Interestingly, for all the league’s ‘importance’, 80 per cent of the players who will be selected for national honours in competitive games will be foreign born and based players. The charade must continue as many locals will be selected for the provisional team under the guise of exposure, with only a select few making the cut for the vacation and trips that have always been international sojourns.

An examination of the women’s game is simply damning. Quite frankly, this aspect of the sport without fear of contradiction is imaginary. Women’s football is played on a consistent basis, just not locally, despite all the ‘political campaigns’ of the GFF to state otherwise. When was the last time a league was played in Guyana?

In the beginning of the Elite League, teams were mandated to formulate a women’s arm. To this date, nothing resembling an iota of a women’s football framework has been structured by many of the competing clubs, with the Guyana Defence Force (GDF) and Fruta Conquerors the only two elite institutions that have budding arms in this department.

Women’s football will never be the focus of the GFF. They can simply enlist the services of foreign born players (individuals who can’t tell the difference between Berbice and Buxton) from Canada, USA and England to don the flag for international competitions.

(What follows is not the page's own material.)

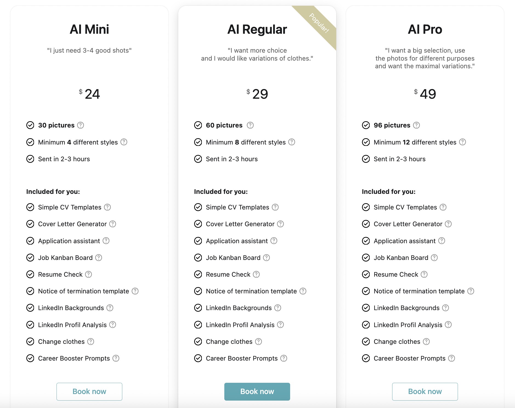The width and height of the screenshot is (515, 408).
Task: Select the AI Pro plan title
Action: [425, 29]
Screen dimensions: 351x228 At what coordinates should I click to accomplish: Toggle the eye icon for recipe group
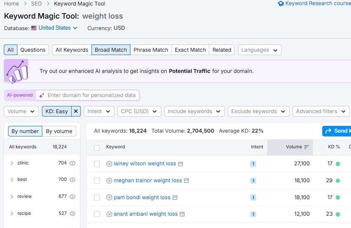pos(72,214)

These are the same individuals who hardly return to the self-proclaimed motherland following the conclusion of tournaments, but are elevated over our local lasses because of the colour of their passports and the lack of opportunities provided to our girls, who have been failed by the Women’s Association and the GFF.

At the moment, the only headlines centred on our young females is the accusation of sexual harassment and misconduct by the senior officials of the executive and referees fraternity; in one instance, there was an allegation that the GFF President was aware of more than 15 months prior, but did nothing tangible about. I guess it’s just not the priority of the GFF. Remember those words, they sound very familiar. Finally a Commission of Inquiry (COI) has supposedly commenced.

The building of a national centre (and not a stadium because FIFA does not build stadia) is the focus of the current administration. The belief is that this long overdue edifice will make up for its many failures, while private promoters continue to camouflage the shortcomings of this administration. The GFA is nonexistent and best illustrates the state of affairs of local football.

The GFF had stated its intention to write the Guyana Police Force (GPF) and the custodians of facilities to thwart the approval of individuals in the absence of GFA compliance. This attempt to go outside its remit will prove unhelpful for the fostering of improved relationships among stakeholders. It could very well lead to a situation of approval only being given to certain promoters and at the same time affect the visibility of the sport, a situation that would surely be to none of the parties’ benefit.

The governing body has covertly sought to goad the GPF and the NSC into positions that could stir controversy, but the two institutions have correctly not acquiesced to the ludicrous request.

Such a demand could very well lead to a situation of promoters who may have a strong affiliation with the Federation urging the entity to deny certain promoters permission.

Such a scenario would quickly escalate into legal proceedings. May the best lawyer win!

It must be noted also that the GFF has been guilty of non-adherence to its own rules and regulations with an Elite League game serving as proof of such. The game in question was the fixture between host Den Amstel FC and Western Tigers where a visiting player was attacked by spectators with bottles and pieces of wood on the field, after an altercation with an opposing player. In the absence of security, the referees were forced to play peacemakers in the matter, before the police were summoned to escort the visiting team out of the venue.

These are some of the things that FIFA and CONCACAF must know as well and adjudicate in a fair manner.

The GFF’s determination to govern with an iron-fist and disregard for opposing views will take it down the road to disgrace.

Sepp Blatter, Jack Warner, Jeffrey Webb, and those closer to home have all travelled that path and we know the end result.